### PROVIDED TEXT
--- START ---
The use of gentle packing is generally recommended by current guidelines to prevent premature wound closure and allow continuous drainage after I&D.9
However, the theory behind wound packing is based on consensus guidelines rather than evidence-based data and is performed at the discretion of the provider.18
Furthermore, a small pilot study challenged this mantra by demonstrating that packing may cause increased pain and is not associated with improved outcome.19
Our study demonstrated that almost all providers routinely used packing and frequent wound repacking visits despite the lack of supporting evidence and increased pain and inconvenience to the patient. Further randomized controlled trials are needed to determine the effects of packing on clinical outcomes.
--- END ---
### DATASET SECTION
--- START ---
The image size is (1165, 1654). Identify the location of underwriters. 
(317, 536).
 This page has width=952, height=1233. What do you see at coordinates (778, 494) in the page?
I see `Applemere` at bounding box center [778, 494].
--- END ---
### PROBLEMS TO WORK ON
1 > Answer from the wound-packing text:
(a) What two things do current guidelines say gentle packing is meant to do after I&D?
(b) What may packing cause, according to the small pilot study?
(c) What does the study say is needed to determine the effects of packing on clinical outcomes?
2 > Please write out the part of the wound-packing text between "The use of gentle" and "on clinical outcomes.", inclusive.
Rely only on the wound-packing text, not on the listing.

### SOLUTIONS
1 >
(a) Prevent premature wound closure and allow continuous drainage.
(b) Increased pain.
(c) Further randomized controlled trials.

2 >
The use of gentle packing is generally recommended by current guidelines to prevent premature wound closure and allow continuous drainage after I&D.9
However, the theory behind wound packing is based on consensus guidelines rather than evidence-based data and is performed at the discretion of the provider.18
Furthermore, a small pilot study challenged this mantra by demonstrating that packing may cause increased pain and is not associated with improved outcome.19
Our study demonstrated that almost all providers routinely used packing and frequent wound repacking visits despite the lack of supporting evidence and increased pain and inconvenience to the patient. Further randomized controlled trials are needed to determine the effects of packing on clinical outcomes.